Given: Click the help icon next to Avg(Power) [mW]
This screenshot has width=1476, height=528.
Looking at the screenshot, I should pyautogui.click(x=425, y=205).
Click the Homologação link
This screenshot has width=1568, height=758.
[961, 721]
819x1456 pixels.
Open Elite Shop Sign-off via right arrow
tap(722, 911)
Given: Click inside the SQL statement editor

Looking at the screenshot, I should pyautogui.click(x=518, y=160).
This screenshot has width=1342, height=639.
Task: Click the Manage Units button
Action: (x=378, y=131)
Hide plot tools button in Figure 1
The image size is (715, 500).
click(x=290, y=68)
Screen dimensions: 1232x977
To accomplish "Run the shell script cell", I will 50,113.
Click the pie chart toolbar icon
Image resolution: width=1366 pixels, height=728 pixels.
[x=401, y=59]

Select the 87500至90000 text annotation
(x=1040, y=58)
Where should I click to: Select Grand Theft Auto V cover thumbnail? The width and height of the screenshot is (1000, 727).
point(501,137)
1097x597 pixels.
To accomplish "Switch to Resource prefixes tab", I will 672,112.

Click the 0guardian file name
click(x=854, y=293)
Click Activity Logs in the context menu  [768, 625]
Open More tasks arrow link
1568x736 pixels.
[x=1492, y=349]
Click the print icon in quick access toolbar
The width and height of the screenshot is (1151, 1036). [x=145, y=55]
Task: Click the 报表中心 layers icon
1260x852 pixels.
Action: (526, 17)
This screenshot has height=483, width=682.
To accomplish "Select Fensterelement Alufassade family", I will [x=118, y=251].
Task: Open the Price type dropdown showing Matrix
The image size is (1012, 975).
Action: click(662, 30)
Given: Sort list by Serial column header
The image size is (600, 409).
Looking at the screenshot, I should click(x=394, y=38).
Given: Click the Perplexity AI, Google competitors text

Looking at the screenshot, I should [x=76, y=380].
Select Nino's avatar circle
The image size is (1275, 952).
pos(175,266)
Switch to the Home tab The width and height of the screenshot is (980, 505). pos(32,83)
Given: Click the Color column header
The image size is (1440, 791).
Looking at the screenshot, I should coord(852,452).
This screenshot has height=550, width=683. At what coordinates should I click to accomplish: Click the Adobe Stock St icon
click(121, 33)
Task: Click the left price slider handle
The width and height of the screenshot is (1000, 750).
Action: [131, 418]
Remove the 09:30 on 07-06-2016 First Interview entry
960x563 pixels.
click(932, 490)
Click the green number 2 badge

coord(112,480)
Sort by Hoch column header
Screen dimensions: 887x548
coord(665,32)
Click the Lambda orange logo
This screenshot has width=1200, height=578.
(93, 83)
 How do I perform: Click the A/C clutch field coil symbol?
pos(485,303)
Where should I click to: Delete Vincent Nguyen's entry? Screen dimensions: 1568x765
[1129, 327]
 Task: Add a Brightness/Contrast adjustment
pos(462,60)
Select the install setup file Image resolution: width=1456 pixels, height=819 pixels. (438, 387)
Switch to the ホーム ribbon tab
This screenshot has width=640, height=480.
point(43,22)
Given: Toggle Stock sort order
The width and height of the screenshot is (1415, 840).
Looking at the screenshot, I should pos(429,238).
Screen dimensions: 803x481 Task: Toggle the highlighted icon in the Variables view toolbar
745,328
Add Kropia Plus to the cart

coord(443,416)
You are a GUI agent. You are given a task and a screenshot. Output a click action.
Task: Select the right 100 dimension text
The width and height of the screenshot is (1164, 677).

TASK
From top to bottom, repeat the data above without alteration.

SOLVED EXERCISE
Given: Click the help icon next to Avg(Power) [mW]
This screenshot has width=1476, height=528.
Looking at the screenshot, I should pyautogui.click(x=425, y=205).
Click the Homologação link
This screenshot has width=1568, height=758.
[961, 721]
819x1456 pixels.
Open Elite Shop Sign-off via right arrow
tap(722, 911)
Given: Click inside the SQL statement editor

Looking at the screenshot, I should pyautogui.click(x=518, y=160).
This screenshot has width=1342, height=639.
Task: Click the Manage Units button
Action: (x=378, y=131)
Hide plot tools button in Figure 1
The image size is (715, 500).
click(x=290, y=68)
Screen dimensions: 1232x977
To accomplish "Run the shell script cell", I will 50,113.
Click the pie chart toolbar icon
Image resolution: width=1366 pixels, height=728 pixels.
[x=401, y=59]

Select the 87500至90000 text annotation
(x=1040, y=58)
Where should I click to: Select Grand Theft Auto V cover thumbnail? The width and height of the screenshot is (1000, 727).
point(501,137)
1097x597 pixels.
To accomplish "Switch to Resource prefixes tab", I will 672,112.

Click the 0guardian file name
click(x=854, y=293)
Click Activity Logs in the context menu  [768, 625]
Open More tasks arrow link
1568x736 pixels.
[x=1492, y=349]
Click the print icon in quick access toolbar
The width and height of the screenshot is (1151, 1036). [x=145, y=55]
Task: Click the 报表中心 layers icon
1260x852 pixels.
Action: (526, 17)
This screenshot has height=483, width=682.
To accomplish "Select Fensterelement Alufassade family", I will [x=118, y=251].
Task: Open the Price type dropdown showing Matrix
The image size is (1012, 975).
Action: click(662, 30)
Given: Sort list by Serial column header
The image size is (600, 409).
Looking at the screenshot, I should click(x=394, y=38).
Given: Click the Perplexity AI, Google competitors text

Looking at the screenshot, I should [x=76, y=380].
Select Nino's avatar circle
The image size is (1275, 952).
pos(175,266)
Switch to the Home tab The width and height of the screenshot is (980, 505). pos(32,83)
Given: Click the Color column header
The image size is (1440, 791).
Looking at the screenshot, I should coord(852,452).
This screenshot has height=550, width=683. At what coordinates should I click to accomplish: Click the Adobe Stock St icon
click(121, 33)
Task: Click the left price slider handle
The width and height of the screenshot is (1000, 750).
Action: [131, 418]
Remove the 09:30 on 07-06-2016 First Interview entry
960x563 pixels.
click(932, 490)
Click the green number 2 badge

coord(112,480)
Sort by Hoch column header
Screen dimensions: 887x548
coord(665,32)
Click the Lambda orange logo
This screenshot has width=1200, height=578.
(93, 83)
 How do I perform: Click the A/C clutch field coil symbol?
pos(485,303)
Where should I click to: Delete Vincent Nguyen's entry? Screen dimensions: 1568x765
[1129, 327]
 Task: Add a Brightness/Contrast adjustment
pos(462,60)
Select the install setup file Image resolution: width=1456 pixels, height=819 pixels. (438, 387)
Switch to the ホーム ribbon tab
This screenshot has width=640, height=480.
point(43,22)
Given: Toggle Stock sort order
The width and height of the screenshot is (1415, 840).
Looking at the screenshot, I should pos(429,238).
Screen dimensions: 803x481 Task: Toggle the highlighted icon in the Variables view toolbar
745,328
Add Kropia Plus to the cart

coord(443,416)
You are a GUI agent. You are given a task and a screenshot. Output a click action.
Task: Select the right 100 dimension text
The width and height of the screenshot is (1164, 677).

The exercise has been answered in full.